2004年から2006年ころの文通を発掘した。
Martin FowlerとBlikiのソースについてメールしたついでに、忍者式テストのコンセプトを英語で説明したところ、
I liked this Ninja tree-jumping analogy (MF)
I like it too. To begin with you have a ridiculously small pile of tests to vault. "I can jump that easily," you say. And you can. Then tomorrow the pile is a little larger but still easy. And the next day and the next. By the time the pile is a mountain you've been jumping over it so long you no longer notice what a miracle the jump is. You think that's just how you develop software. And you're right. (KB)
2006年にその後の経過と、テストケースの抽出アルゴリズムの導入、他のチームとの比較、についてもやりとりした。
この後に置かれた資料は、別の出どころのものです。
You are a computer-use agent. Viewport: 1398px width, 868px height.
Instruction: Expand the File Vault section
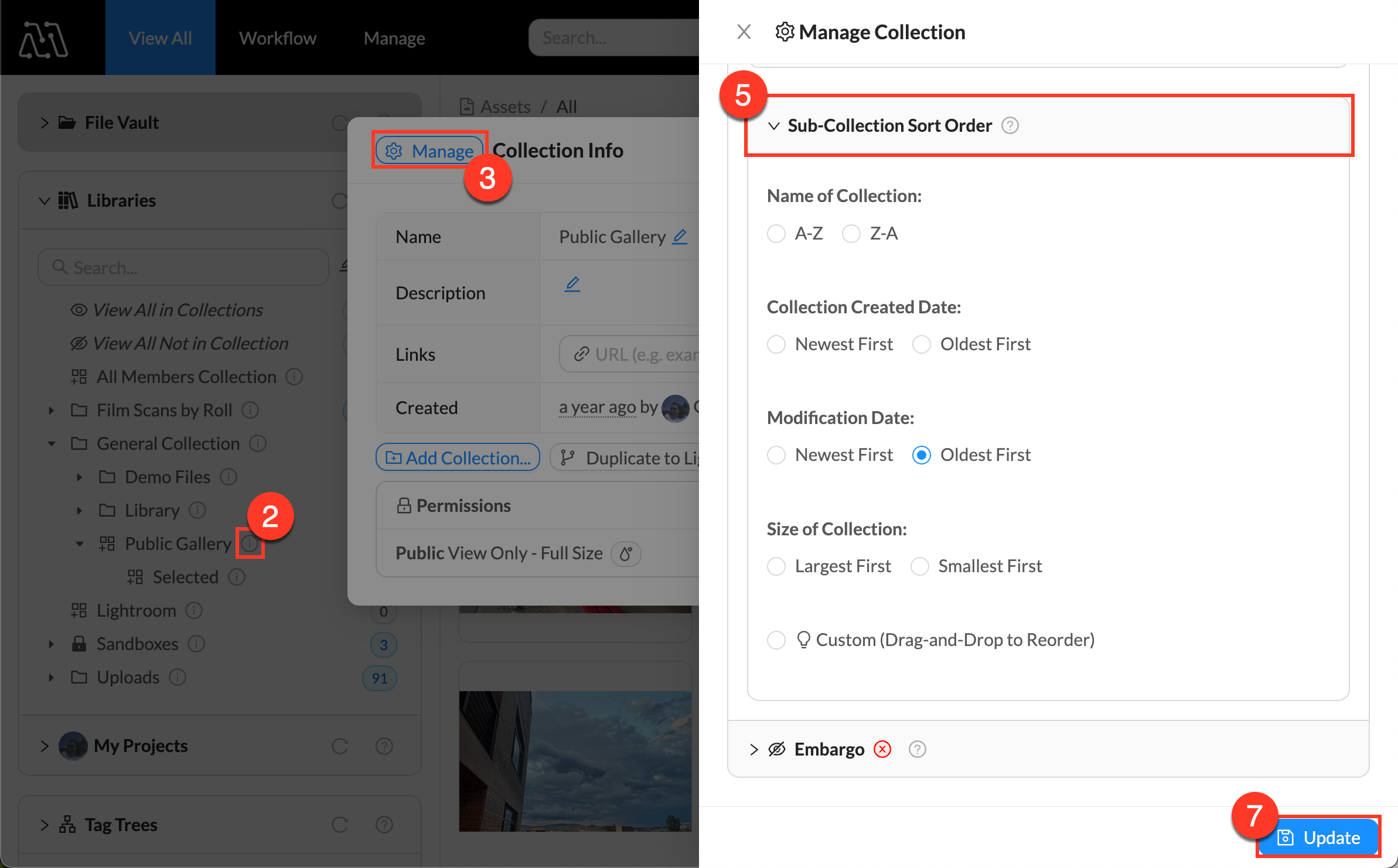44,122
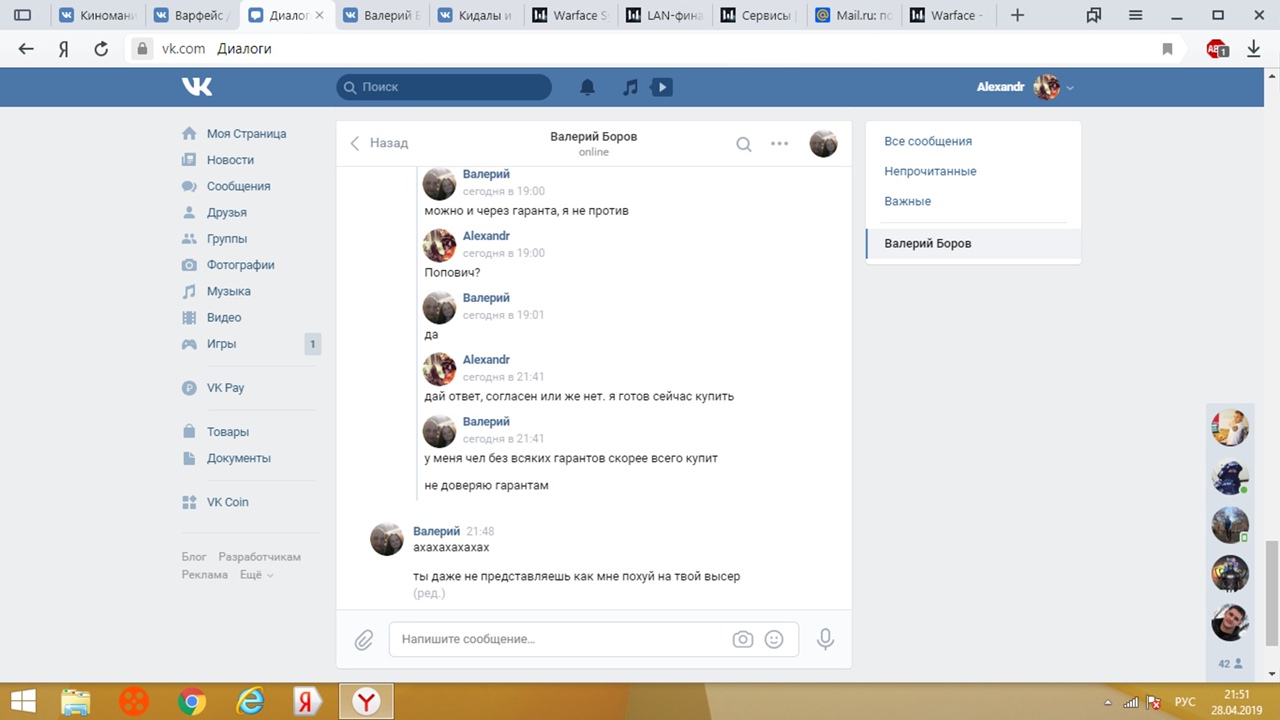Click the VK Поиск search box
1280x720 pixels.
444,87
(すっかり忘れていた)
2006年にもらったメールから。
Thank you for the information about your progress. I understand you to be saying that your tests take too long to execute every day, so you run a subset of the tests every day. The subset is chosen partly at random, partly by how long it has been since a test has been run, and partly by how long it has been since a test has failed. I can see how this would give you good coverage and shorten the running time of the tests.
おお伝わっていそう。
I know that David Saff at MIT has been studying test-running behavior. He found that sorting the tests so the most-recently-failed tests run first results in nearly minimal time to test failure.
実感と合っている。
英語で忍者式テストの説明をするのは難しいので、Kent Beckのメールを引用して説明とする。
*1:私の拙い英語は載せないでおく。